Découvrir Laetitia Casta au cinéma est toujours une expérience rare. La beauté de l’actrice s’admire à chaque seconde. Sa peau éternelle donne un sentiment de candeur, mais sa gestuelle apporte toujours plus de maturité. Pourtant, en 2015 la belle n’a pas choisie le meilleur film pour être admirée. Des Apaches restera l’un des films les plus laborieux de l’année. Si nous aurions presque pu saluer ce mélange trompeur de séquences, on fatigue face la double casquette de Nassim Amaouche. Il est certain que son film aurait plus d’entrain si il avait été joué par un autre que lui. Pourtant l’atmosphère Des Apaches était singulières et l’ouverture du film intéressante. Des Apaches échoue cependant dans un brouillon indélicat. D'autres critiques sur ma page Facebook : Cinéphiles 44
Film sans doute très autobiographique qui parle au réalisateur mais qui laisse de côté le spectateur alors que le but d'un film doit aussi de permettre cette rencontre. C'est assez lent, ennuyeux, confus dans l'histoire familiale et le seul intérêt est le côté documentaire de la société kabyle à Belleville pour quelqu'un qui le decouvre et qui n'est pas impliqué car ce film renferme semble t-il beaucoup de clichés par ce que j'ai pu en lire. Une déception et de k'ennui pour aller jusqu'au bout.

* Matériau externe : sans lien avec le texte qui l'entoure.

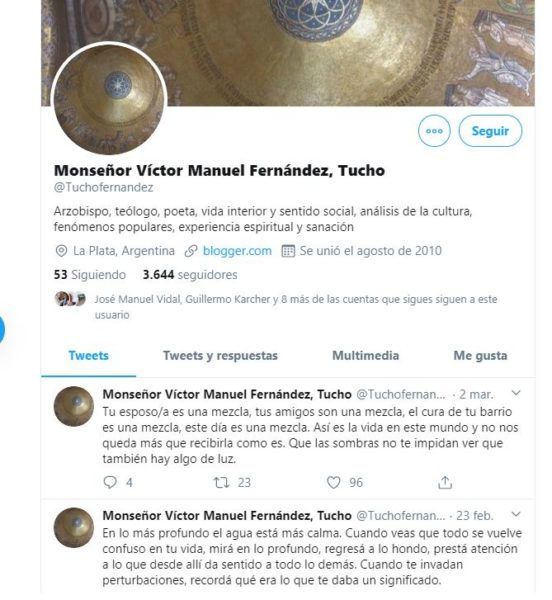
Task: Click the link chain icon next to blogger.com
Action: (x=191, y=251)
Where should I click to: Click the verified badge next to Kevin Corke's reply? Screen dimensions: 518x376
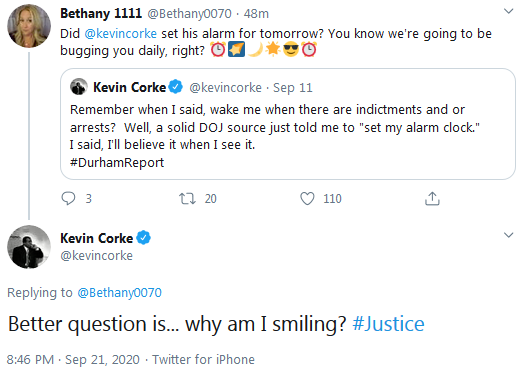[x=144, y=238]

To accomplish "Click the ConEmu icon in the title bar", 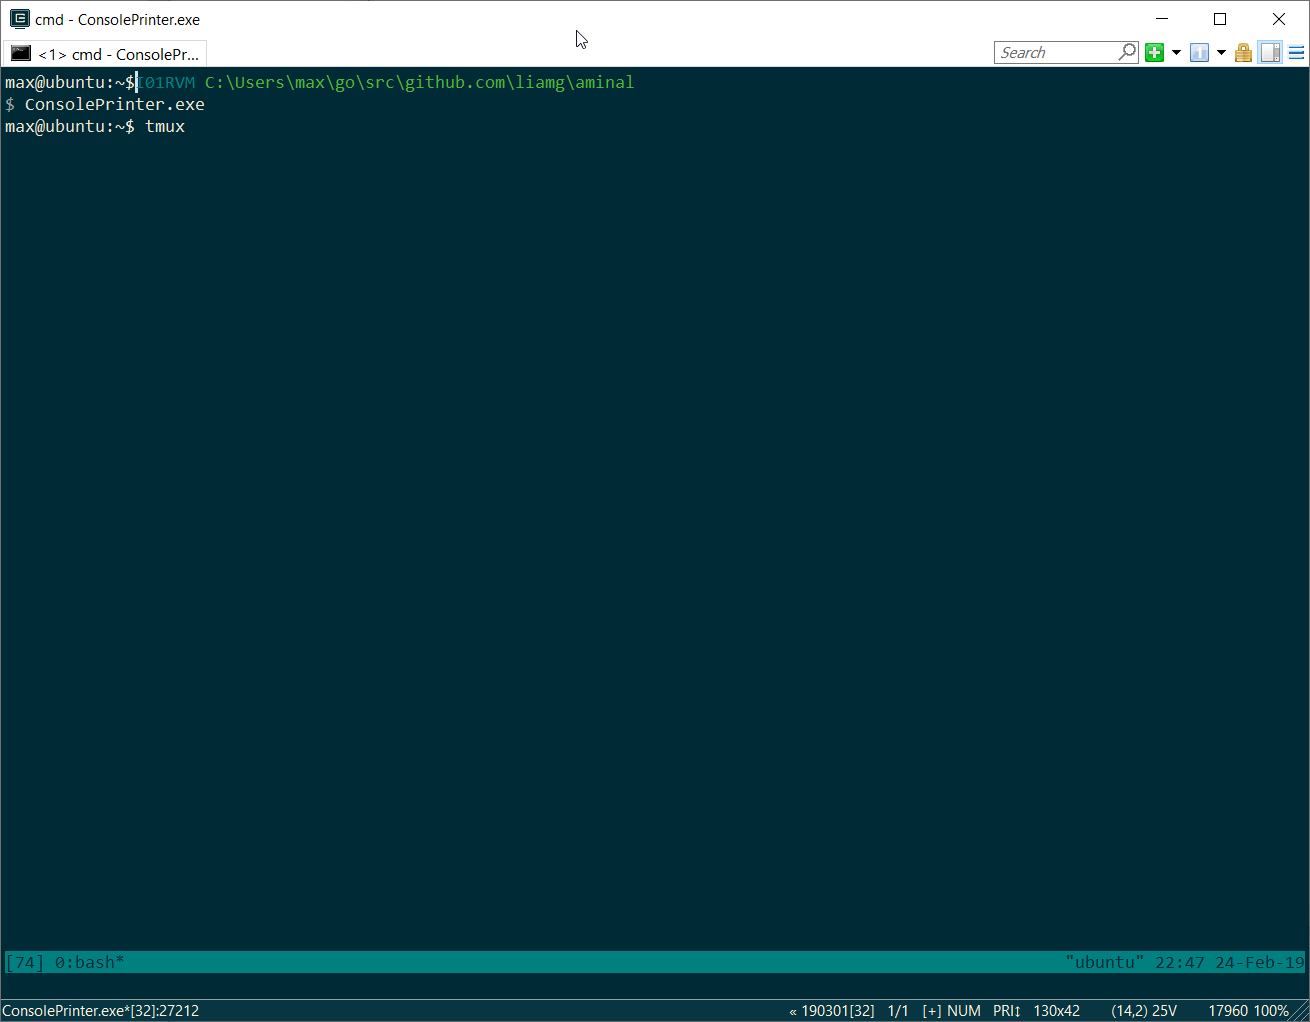I will (x=20, y=18).
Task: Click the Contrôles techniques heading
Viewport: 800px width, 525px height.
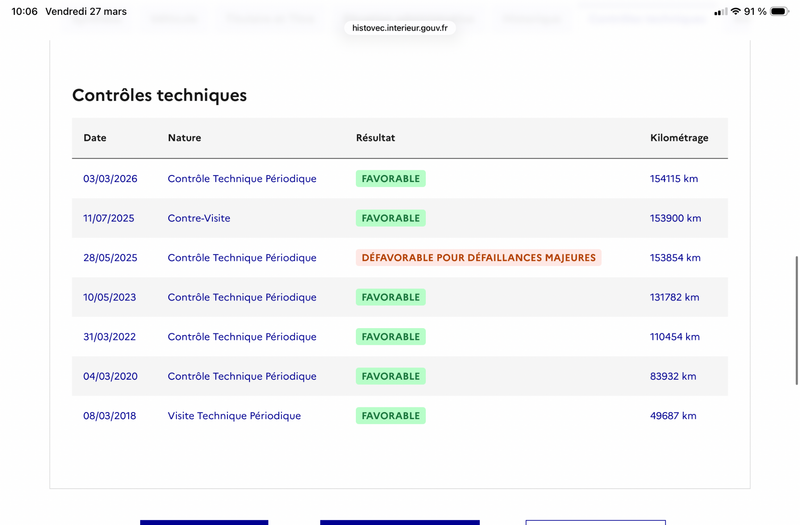Action: coord(159,95)
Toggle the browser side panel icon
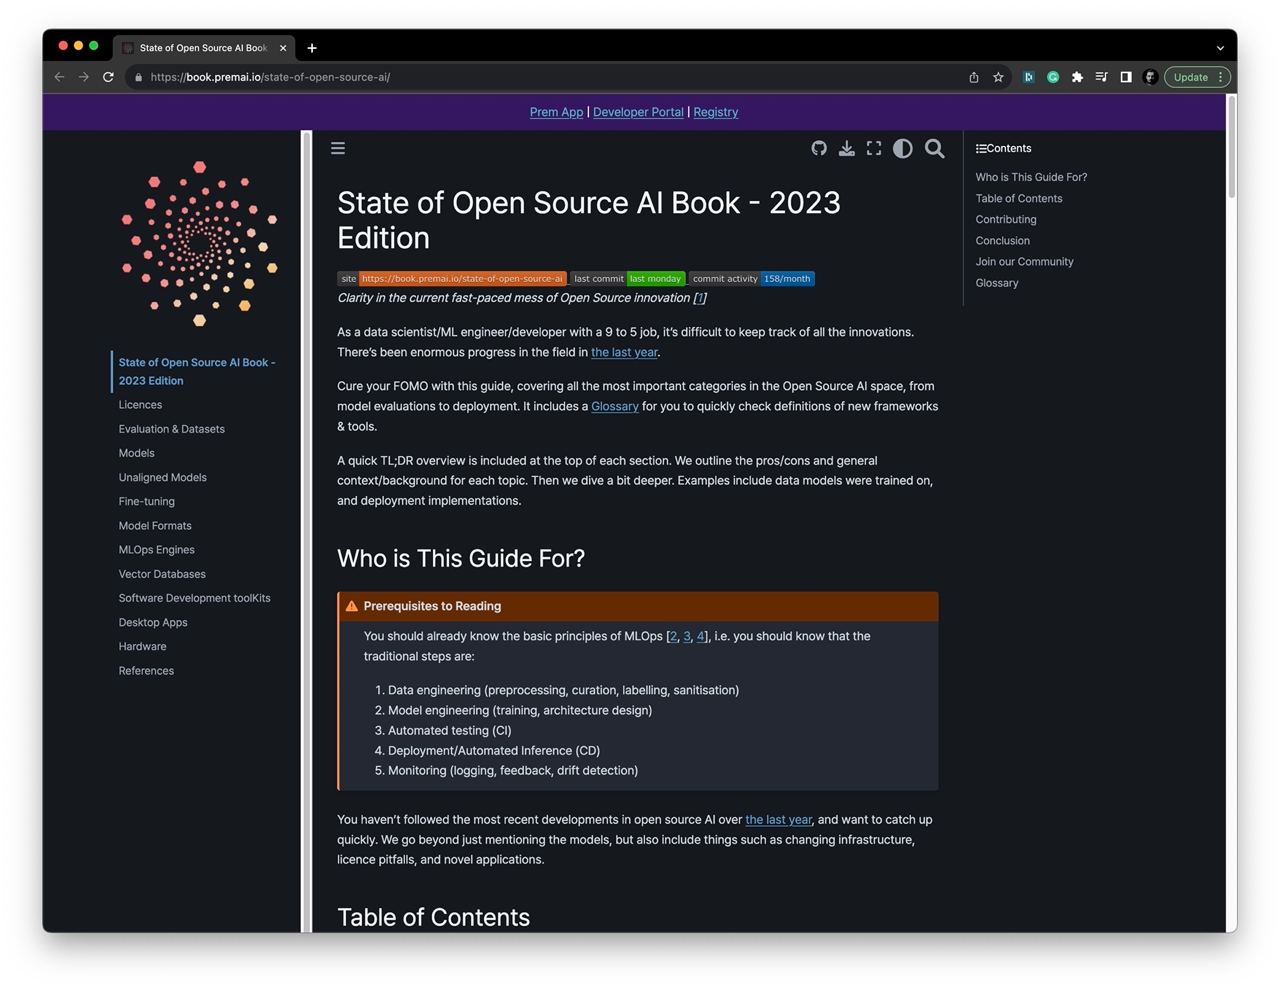This screenshot has height=989, width=1280. (x=1126, y=77)
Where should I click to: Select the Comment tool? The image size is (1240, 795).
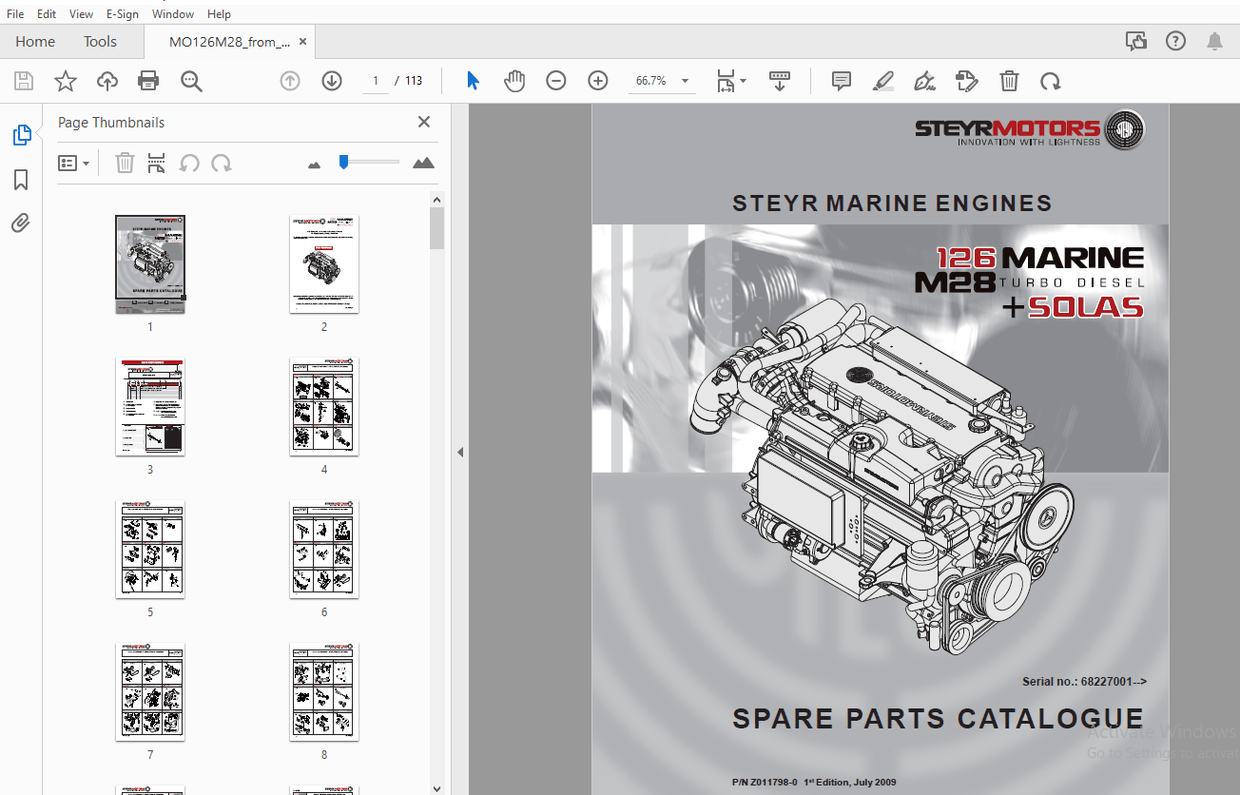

Entre film initiatique et documentaire sur la communauté kabyle parisienne Nassim Amaouche nous emmène dans un univers étrange ou la relation "père-fils" ne cesse d’être abordée. La caméra effectue un va-et-vient entre Samir un trentenaire désabusé et un petit garçon un brin œdipien. Tout deux ont l'air perdus à la recherche de leur vie, chacun souffre de l'absence de leur père. Ce parallélisme marche très bien : on garde de l’intérêt pour les personnages tout en se demandant qui est qui, et où est le réel ? C'est Samir qui semble trouver ce qui le sauvera de ses errances : L'amour. L'amour qui apparaît sous les traits magnifiques de Laetitia Casta qui réunira les deux destinées
Dans Des Apaches le romantisme danse maladroitement avec l’anthropologie, c’est complexe et court tout en revendiquant une certaine ambiguïté.